Charting the path of future healthcare professionals
ASSOCIATE PROF DR PATRICK TAN Director, Clinical Skills Centre, AIMST University
IN the late 1900s, Malaysia embarked on promoting medical tourism particularly to Indonesia. The Malaysia Healthcare Travel Council was formed to coordinate and expand this economic activity.
Between 2011 and 2018, medical tourist arrivals increased from 643,000 to 1.2 million, yielding a revenue of Us$127mil in 2011 to over Us$362mil in 2018.
During this period, many new private hospitals emerged to provide world-class healthcare services at affordable prices. Many existing private hospitals also started to expand their operations to cater to medical tourists.
Before the Covid-19 pandemic, medical tourism comprised between 40% and 50% of the business in private healthcare facilities.

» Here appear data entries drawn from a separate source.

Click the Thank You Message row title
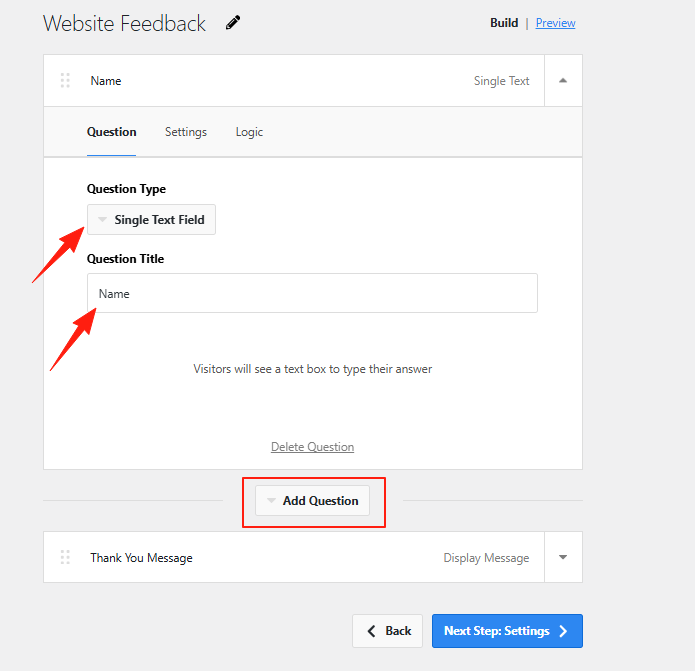This screenshot has width=695, height=671. pyautogui.click(x=141, y=558)
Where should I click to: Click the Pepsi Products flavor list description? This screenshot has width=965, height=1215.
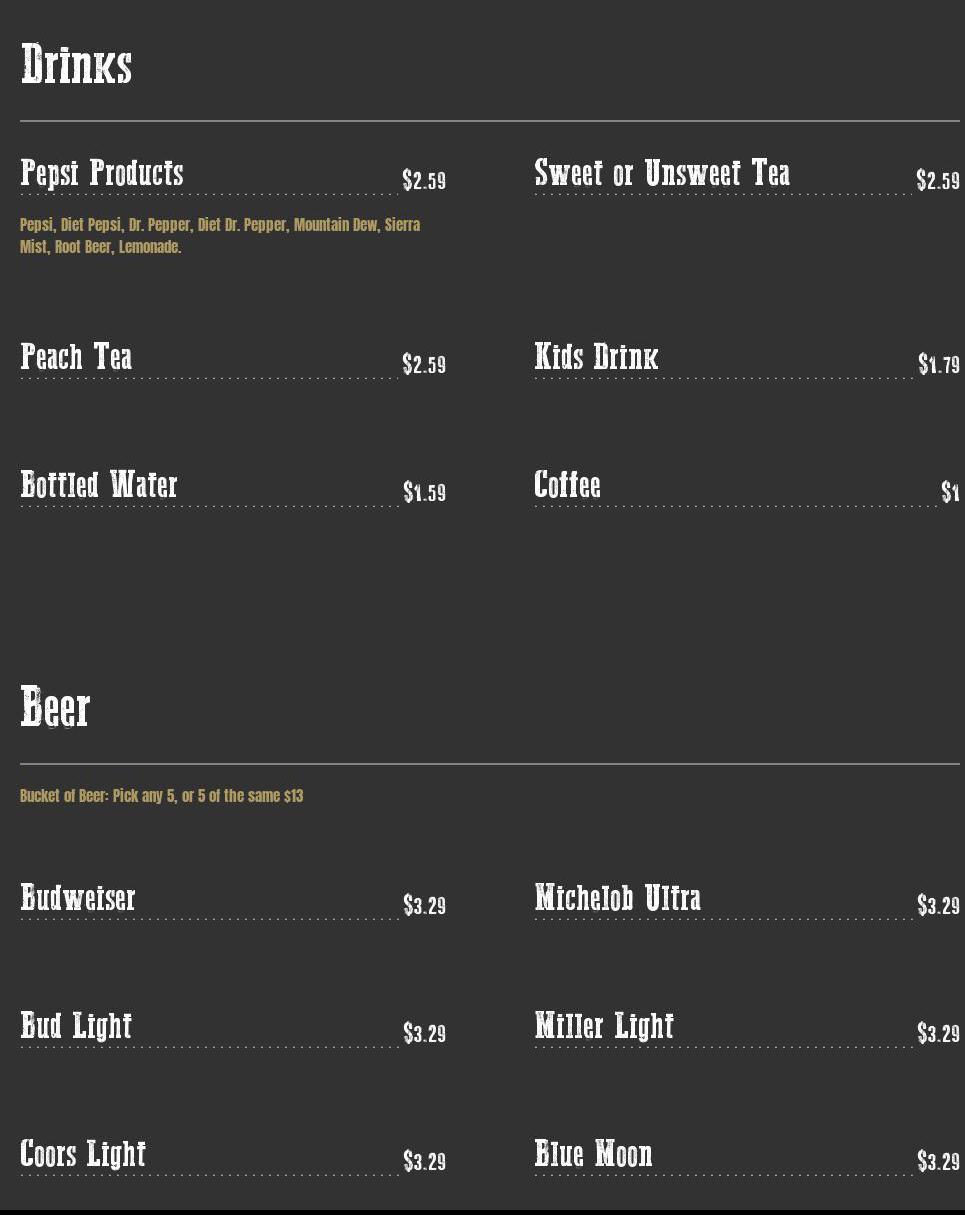pyautogui.click(x=219, y=236)
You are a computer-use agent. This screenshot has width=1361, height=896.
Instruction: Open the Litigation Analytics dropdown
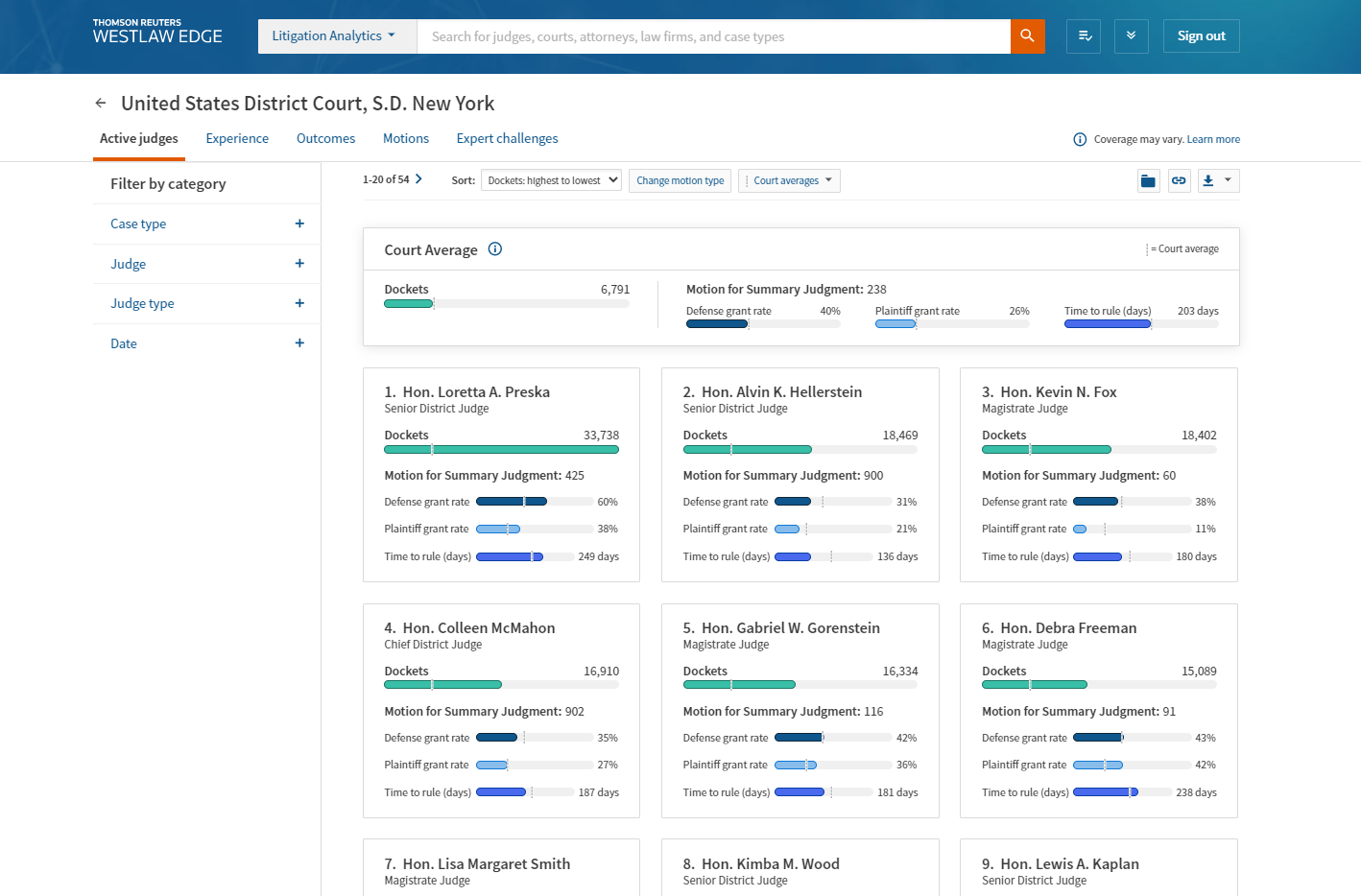pyautogui.click(x=334, y=36)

The local insurance industry also contributed to the business by providing personal and corporate health insurance, among others.
As the business of medical tourism grew, many specialists left public hospitals to join private hospitals for better remuneration. This created a vacuum in the public healthcare services, allowing new and younger specialists to fill the gap.
Due to budget constraints, however, there has been limited opportunity to train more specialists in the public healthcare sector.
It was reported in The Star’s education pull-out on August 2021 that Malaysia had only four specialists to 10,000 citizens as of June 2020.
In the meantime, we have between 5,000 and 6,000 fresh medical graduates annually who need houseman training, for which the waiting time to get a posting is between six and 13 months.
This situation may significantly affect the decision of potential students who wish to take up medical courses and ultimately the intake of students in all the private medical institutions in Malaysia.
Recently, the president of Indonesia announced the setting-up of an international hospital in Bali in collaboration with Mayo Clinic to reduce the flow of money out of the country due to medical tourism. This will certainly affect the medical tourism industry in Malaysia, which has yet to recover from the Covid-19 pandemic.
The opening of this new hospital will also have a domino effect on the healthcare industry in Malaysia. Job opportunities and the migration of doctors, especially specialists, from public to private hospitals would be reduced and so would the intake of new candidates for specialist training.
The challenges faced by contract doctors may get worse, and the intake for houseman training would further be delayed, resulting in jobless medical graduates having to take up other jobs in order to survive. The situation could also affect sign-ups for medical courses in private institutions.
How can private medical teaching institutions mitigate these changes? Those with financial resources can build teaching hospitals to cater for not only undergraduate but also postgraduate training, which is currently in demand.
Alternatively, these institutions will have to create competitive advantage by developing advanced clinical skills labs for both undergraduate and postgraduate training in collaboration with public and private hospitals.
Institutes with nursing schools could create post-basic nursing courses for specialised nursing. Venturing into other healthcare-related courses such as healthcare management and short certification courses would also create new sources of revenue.
Most importantly, they must create a resilient team of dedicated and talented workers to achieve sustainability. This is because human capital is the most important asset for any organisation.